(RECORDS SHOWN Opens)
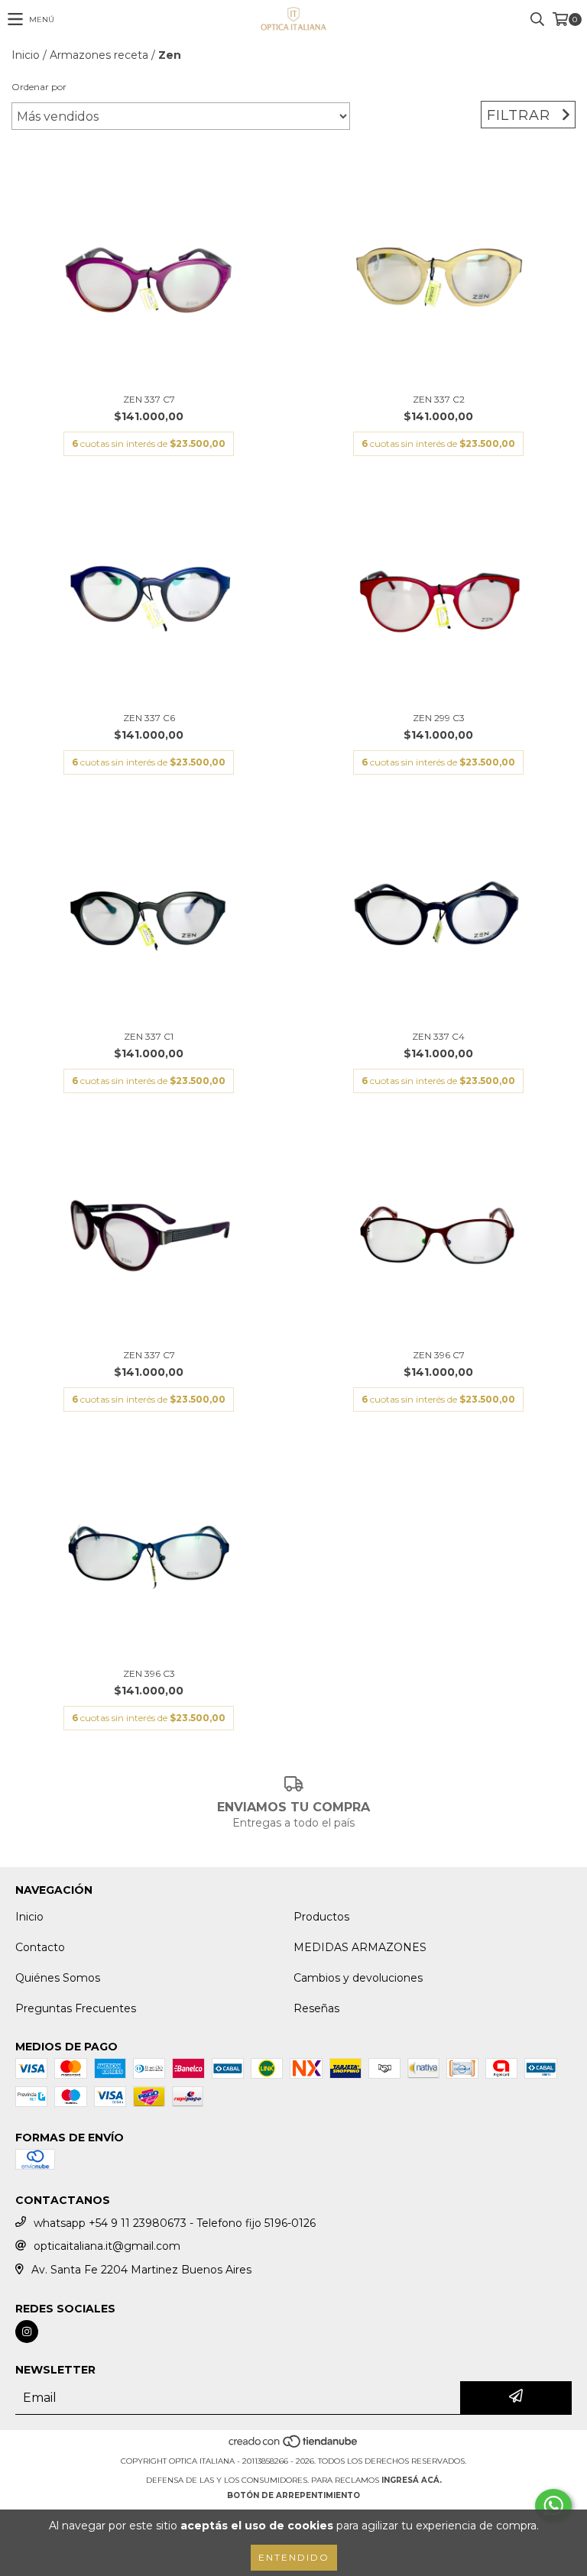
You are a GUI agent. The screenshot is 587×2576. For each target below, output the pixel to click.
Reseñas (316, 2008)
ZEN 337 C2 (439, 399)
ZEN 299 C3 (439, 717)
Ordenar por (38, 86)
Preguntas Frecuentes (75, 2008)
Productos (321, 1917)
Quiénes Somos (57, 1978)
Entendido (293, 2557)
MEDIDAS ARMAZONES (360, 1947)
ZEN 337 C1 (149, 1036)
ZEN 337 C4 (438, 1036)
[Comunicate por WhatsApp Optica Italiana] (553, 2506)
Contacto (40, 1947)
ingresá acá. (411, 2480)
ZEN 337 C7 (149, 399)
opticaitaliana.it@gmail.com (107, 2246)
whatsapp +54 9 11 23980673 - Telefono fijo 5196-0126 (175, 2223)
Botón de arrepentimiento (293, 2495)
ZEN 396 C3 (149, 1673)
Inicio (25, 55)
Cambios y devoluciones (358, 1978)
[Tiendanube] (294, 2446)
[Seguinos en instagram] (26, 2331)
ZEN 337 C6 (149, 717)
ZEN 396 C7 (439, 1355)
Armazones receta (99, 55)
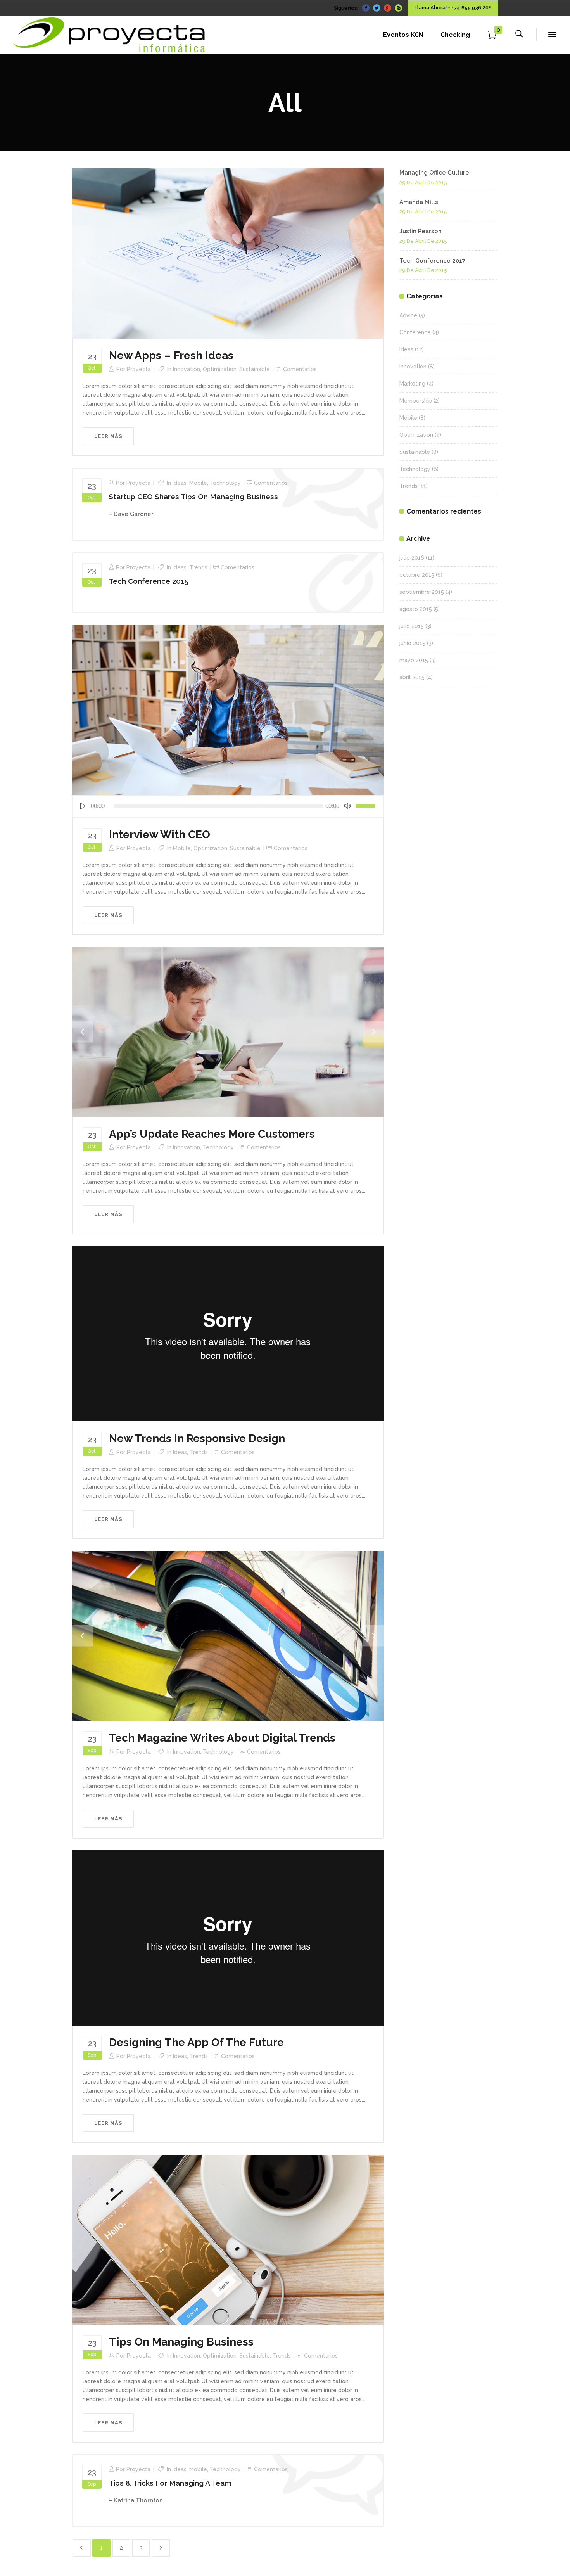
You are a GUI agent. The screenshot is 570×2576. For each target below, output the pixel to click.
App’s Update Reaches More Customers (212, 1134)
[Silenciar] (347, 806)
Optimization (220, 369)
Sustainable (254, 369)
(RECORDS SHOWN Closes)
(RECORDS SHOWN Opens)
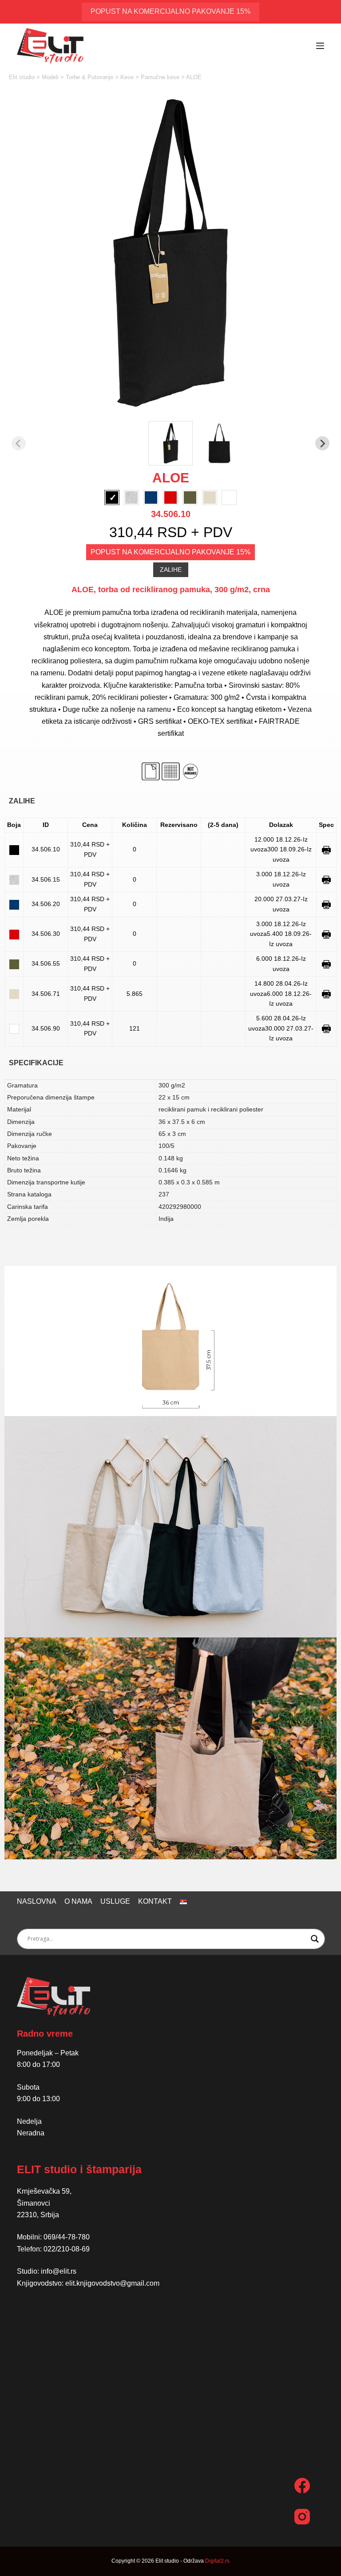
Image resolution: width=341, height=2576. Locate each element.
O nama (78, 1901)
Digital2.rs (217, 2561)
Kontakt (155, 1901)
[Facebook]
(RECORDS SHOWN Closes)
(RECORDS SHOWN Opens)
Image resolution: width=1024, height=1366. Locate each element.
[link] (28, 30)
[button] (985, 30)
(RECORDS SHOWN Closes)
* EXERCISE GOAL:
Your reply should hold nothing but the lines above, from the one containing "whatsapp +54 9" to the one containing "Sustainable (254, 369)", reproduced exactly minus the pictures.

* OUTPUT BELOW:
whatsapp +54 9 11 23980673 - Telefono fijo 5196-0126 (175, 2223)
Botón de arrepentimiento (293, 2495)
ZEN 396 C3 (149, 1673)
Inicio (25, 55)
Cambios y devoluciones (358, 1978)
[Tiendanube] (294, 2446)
[Seguinos en instagram] (26, 2331)
ZEN 337 C6 (149, 717)
ZEN 396 C7 (439, 1355)
Armazones receta (99, 55)
You are a GUI agent. The screenshot is 570×2576. For each target below, output the pixel to click.
App’s Update Reaches More Customers (212, 1134)
[Silenciar] (347, 806)
Optimization (220, 369)
Sustainable (254, 369)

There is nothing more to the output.